Electroporation (short for electric pore formation) is concept and methodology for the induction and enhancement of the structural membrane changes strongly increasing membrane permeability for ions and molecules such as for example DNA, usually not permeating the lipid membrane. Electroporation is thermodynamically rationalized as electric field effect in terms of a general vant Hoff relationship for the control of chemical processes by physical parameters such as temperature (thermoporation), pressure (sonoporation) and electric field (electroporation). Accordingly, the electropore distribution constant K= (P)/(C) between porous (P) and non-porous (C) membrane sites can be expressed in terms of fractional changes of the reaction of lipid clusters with water molecules to form pores. The electric field force initially acts on the dipolar and ionic head groups of the membrane lipids concomitant with the stabilization of the water in the pore wall and pore interior by the induced larger membrane field.

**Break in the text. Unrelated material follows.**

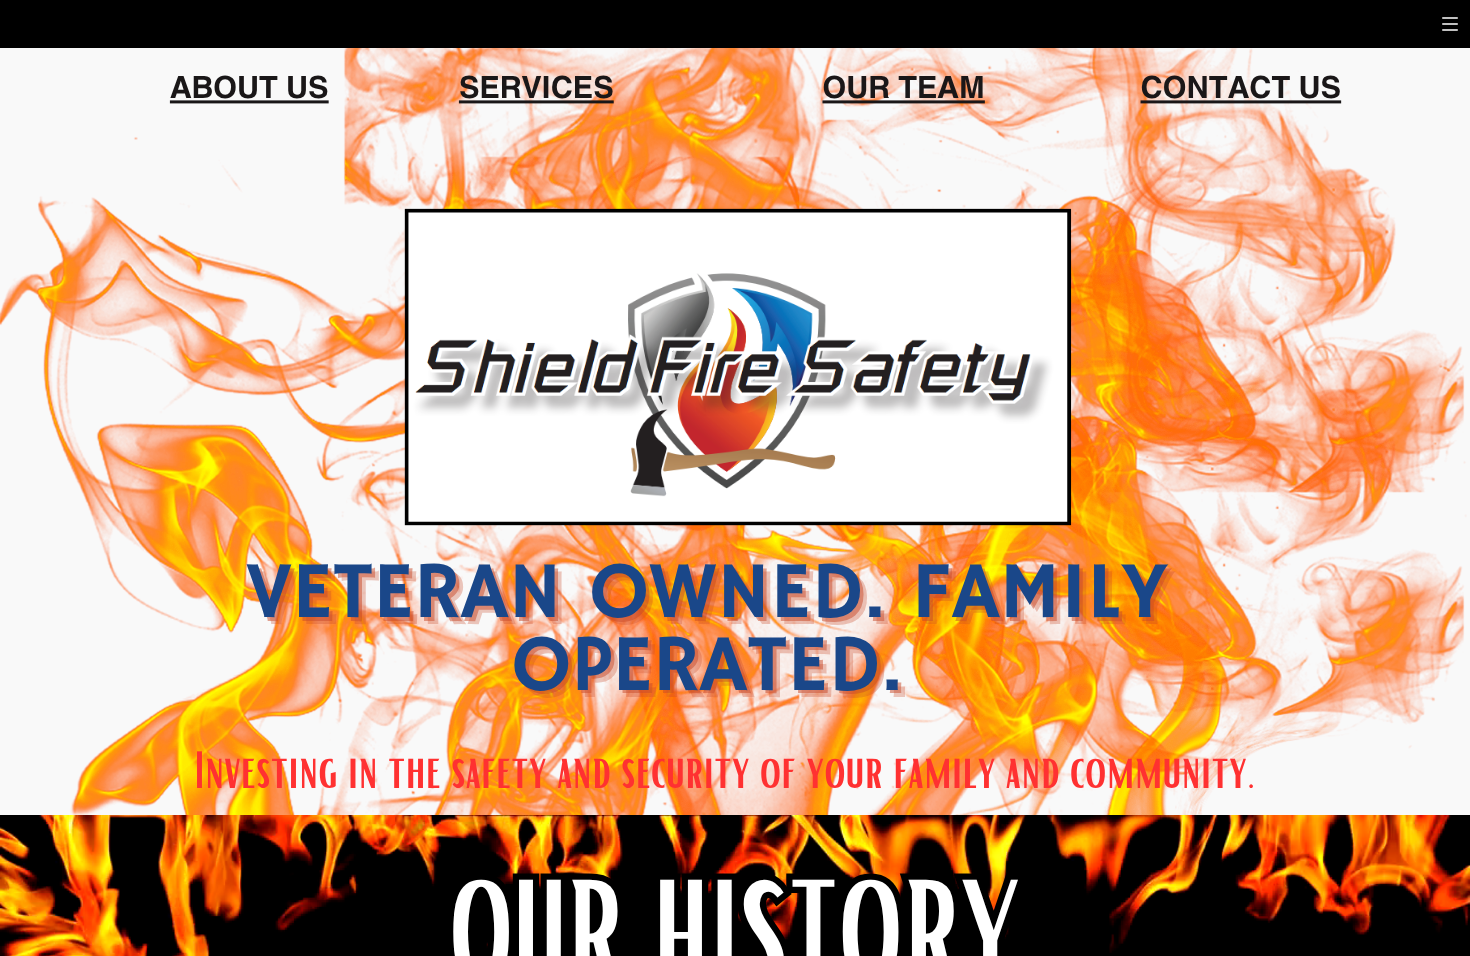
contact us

Since all types of cells (e.g. animal, microorganisms, bacteria) can be effectively electroporated (without any chemical or viral additives), electroporation has developed into a universal methodology, a real platform technology for the modulative treatment of living cells and tissue.
The electric pulse techniques are nowadays widely used in biotechnology and in clinical medicine; for instance, in cancer treatment of humans and animals, for (non-viral) gene transformation and reprogramming of genomes with foreign DNA, uptake of small and large RNAs for interfering with genome activities as well as in industrial processing of food and biomass and inactivation of microbes.